Voltaire avait coutume de dire : « Quand deux philosophes discutent sans se comprendre, ils font de la métaphysique; quand ils ne se comprennent plus eux-mêmes, ils font de la haute métaphysique. » Rien ne ressemble moins à la métaphysique d'école, qualifiée si justement par Taine de « Galimatias double », que la philosophie simple, claire, pratique, telle que Descartes la conçoit et la développe.
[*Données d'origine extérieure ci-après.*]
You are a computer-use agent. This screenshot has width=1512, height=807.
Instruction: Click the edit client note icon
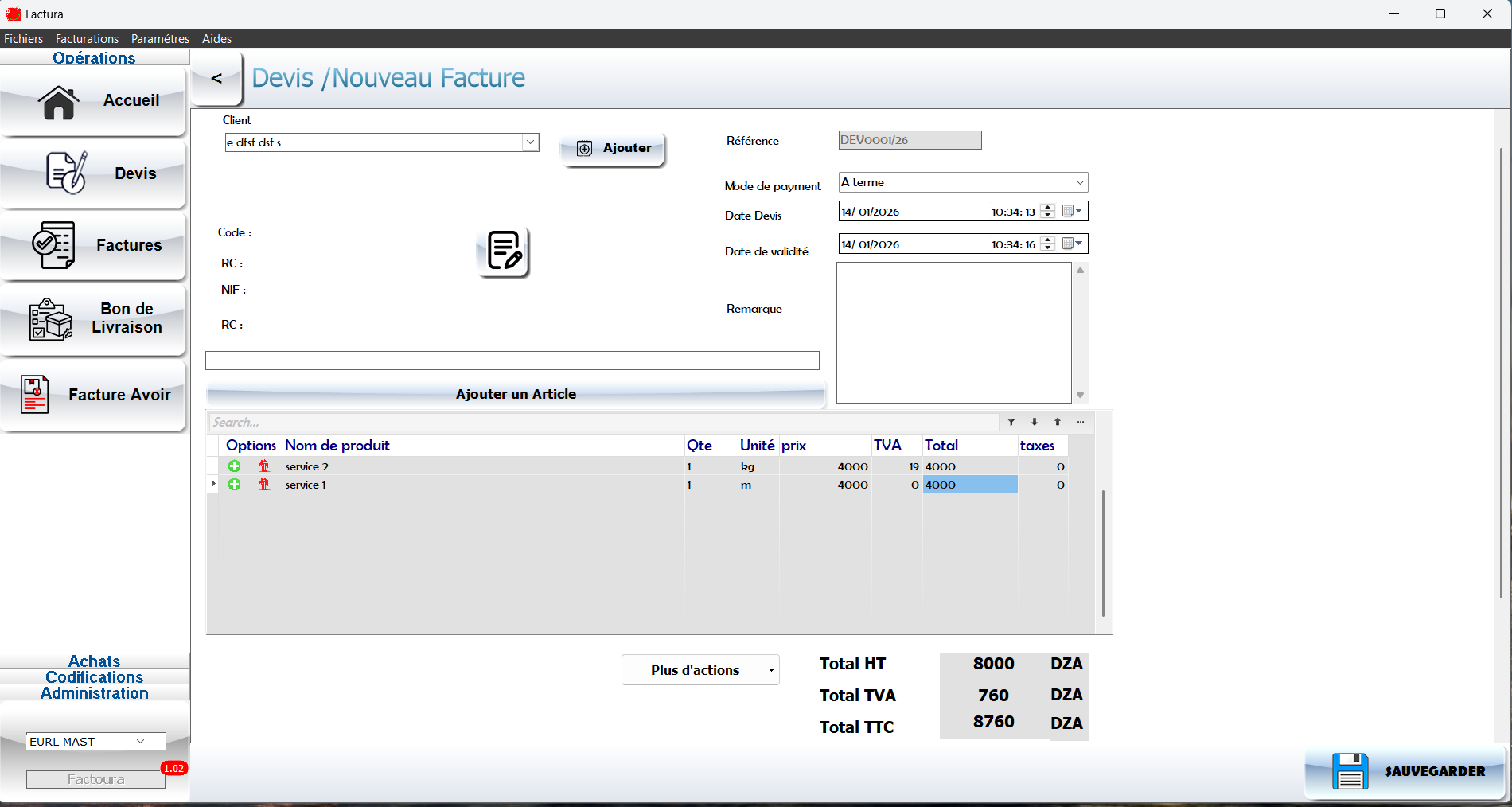tap(504, 252)
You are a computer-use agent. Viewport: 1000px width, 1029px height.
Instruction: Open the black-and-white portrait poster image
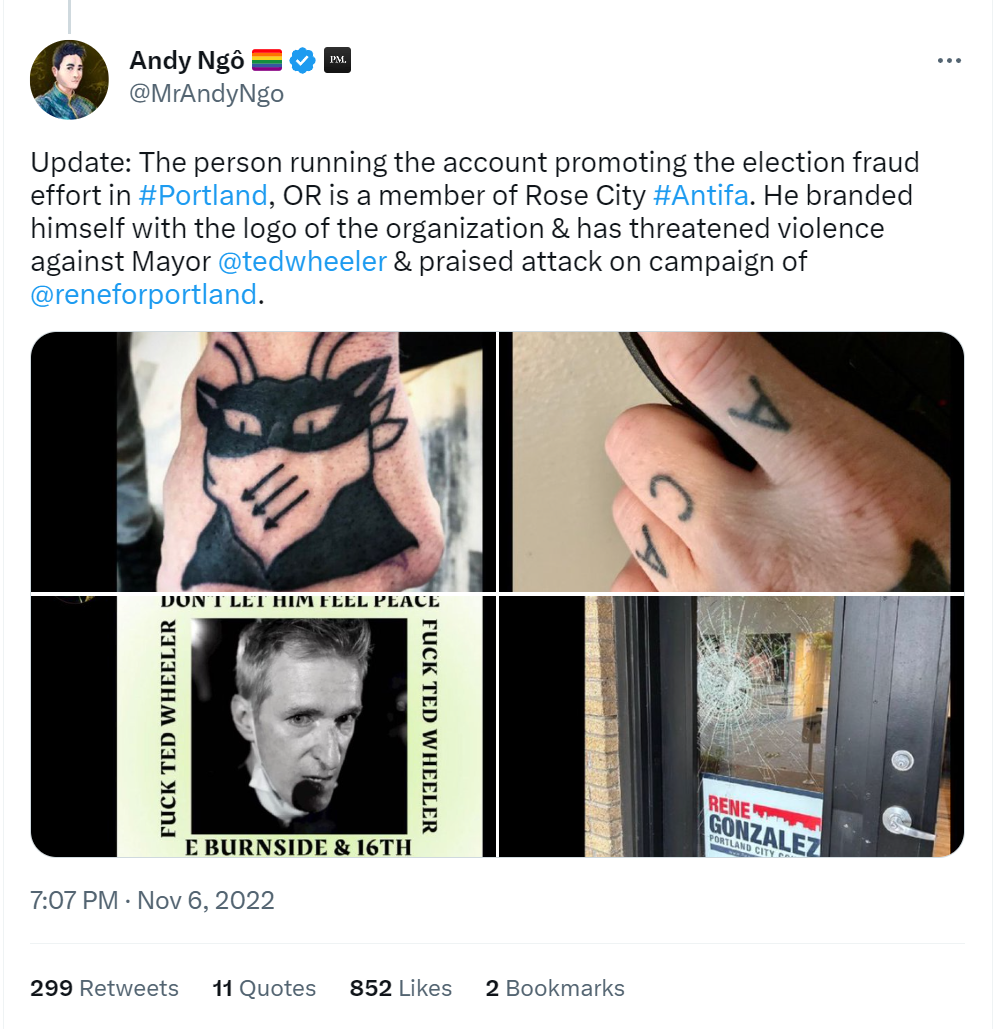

Par cette conception nouvelle de son génie, la philosophie grandit en élévation comme en étendue. Ce n'est plus seulement l'art de parler savamment de toutes choses; pour lui, la philosophie est bien la science universelle. «Elle comprendra, comme il le dit si bien, non seulement la prudence dans les affaires, mais une parfaite connaissance de toutes les choses que l'homme peut savoir, tant pour la conduite de sa vie que pour la conservation de sa santé et l'invention de tous les arts. >>

A la philosophie spéculative, il veut substituer la philosophie pratique. « Au lieu de cette philosophie spéculative qu'on enseigne dans les écoles, on en peut trouver, dit-il, une pratique par laquelle connaissant la force et les actions du feu, de l'eau, de l'air, des astres, des cieux et de tous les autres corps qui nous environnent, aussi distinctement que nous connaissons les divers métiers de nos artisans, nous les pourrions employer en même façon à tous les usages auxquels ils sont propres, et ainsi nous rendre comme maîtres et possesseurs de la nature. Ce qui n'est pas seulement à désirer pour l'invention d'une infinité d'artifices, qui feraient qu'on jouirait sans aucune peine des fruits de la terre et de toutes les commodités qui s'y trouvent, mais principalement aussi pour la conservation de la santé, laquelle est sans doute le premier bien et le fondement de tous les autres biens de cette vie. »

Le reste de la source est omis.